Fluorogenic Substrates

Chymotrypsin Substrate II, Fluorogenic is a specialized fluorogenic substrate designed to exhibit enhanced fluorescence upon cleavage by chymotrypsin. Its unique peptide sequence facilitates specific interactions with the enzyme, leading to a measurable increase in fluorescence intensity. This substrate demonstrates rapid turnover rates, allowing for real-time monitoring of proteolytic activity. The compound's distinct spectral properties enable sensitive detection in complex biological systems, making it an effective tool for studying enzymatic dynamics.

Resorufin benzyl ether is a fluorogenic compound that exhibits a remarkable increase in fluorescence upon enzymatic hydrolysis. Its structure allows for specific interactions with various hydrolases, resulting in a swift release of resorufin, which is characterized by its vibrant emission. The compound's unique electron-donating benzyl group enhances its photophysical properties, enabling sensitive detection in diverse environments. Its reaction kinetics are influenced by substrate concentration and enzyme specificity, making it a versatile tool for probing enzymatic mechanisms.

Ac-YVAD-AFC is a fluorogenic substrate that demonstrates a significant fluorescence enhancement upon cleavage by caspases. Its design incorporates a peptide sequence that selectively interacts with these proteases, facilitating rapid hydrolysis. The resulting release of AFC (7-amino-4-trifluoromethylcoumarin) leads to a pronounced fluorescence signal. This compound's unique structural features and reaction kinetics allow for precise monitoring of caspase activity, making it an effective probe for studying apoptotic pathways.

Ac-YEVD-AMC is a fluorogenic substrate characterized by its selective cleavage by caspases, leading to a notable increase in fluorescence. The compound features a unique peptide sequence that engages specifically with caspase enzymes, promoting efficient hydrolysis. Upon cleavage, the release of AMC (7-amino-4-methylcoumarin) generates a strong fluorescent signal. Its distinct molecular interactions and rapid reaction kinetics enable detailed analysis of proteolytic activity, providing insights into cellular processes.

4-Methylumbelliferyl-β-D-glucopyranoside is a fluorogenic compound that exhibits remarkable specificity for β-glucosidases. Upon enzymatic hydrolysis, it releases 4-methylumbelliferone, which emits strong fluorescence, facilitating sensitive detection. The compound's structure allows for effective substrate-enzyme interactions, enhancing reaction rates. Its unique properties make it an excellent tool for studying glycosidase activity and understanding carbohydrate metabolism dynamics.

Ac-VAD-AFC is a fluorogenic substrate that selectively targets caspases, key enzymes in apoptosis.

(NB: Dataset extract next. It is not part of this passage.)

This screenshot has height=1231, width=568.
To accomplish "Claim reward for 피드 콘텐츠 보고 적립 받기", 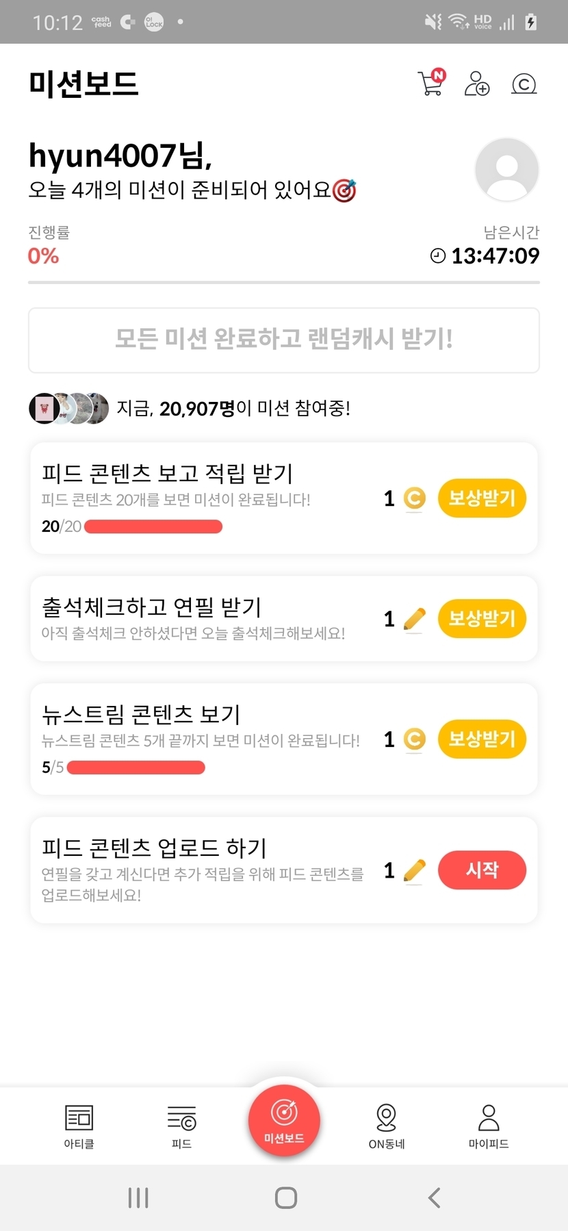I will (x=482, y=498).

Upon cleavage, it releases a highly fluorescent product, enabling real-time monitoring of caspase activity. The compound's design incorporates a peptide sequence that mimics natural substrates, promoting efficient enzyme binding and catalysis. Its rapid reaction kinetics and high sensitivity make it an essential tool for investigating cellular apoptosis pathways and proteolytic processes.

Proteasome Substrate I is a fluorogenic compound that serves as a substrate for proteasomes, facilitating the study of protein degradation pathways. Upon proteolytic cleavage, it emits a bright fluorescent signal, allowing for the quantification of proteasome activity. Its unique peptide structure enhances specificity for proteasomal enzymes, while the rapid turnover rate ensures timely detection of proteolytic events, making it a powerful tool for exploring cellular protein dynamics.

Ac-VDVAD-AFC is a fluorogenic substrate designed to selectively interact with specific proteolytic enzymes. Its unique peptide sequence promotes high affinity binding, enabling precise monitoring of protease activity. The compound exhibits rapid fluorescence enhancement upon cleavage, allowing for real-time tracking of enzymatic reactions. This dynamic behavior, coupled with its tailored molecular interactions, makes it an effective probe for dissecting proteolytic pathways in various biological contexts.

Resorufin butyrate is a fluorogenic compound characterized by its ability to undergo significant fluorescence enhancement upon enzymatic hydrolysis. Its unique structure facilitates interactions with hydrolases, leading to a rapid release of resorufin, a highly fluorescent product. The compound's reaction kinetics are influenced by the steric and electronic properties of the butyrate moiety, allowing for sensitive detection of enzymatic activity in diverse biochemical environments.

Glutaryl-L-phenylalanine 7-amido-4-methylcoumarin is a fluorogenic substrate that exhibits remarkable fluorescence upon enzymatic cleavage. Its design incorporates a coumarin moiety, which enhances light emission through intramolecular interactions. The compound's unique structure allows for selective binding to specific enzymes, resulting in a rapid and measurable fluorescence response. The reaction kinetics are finely tuned by the glutaryl and phenylalanine components, enabling precise monitoring of enzymatic processes.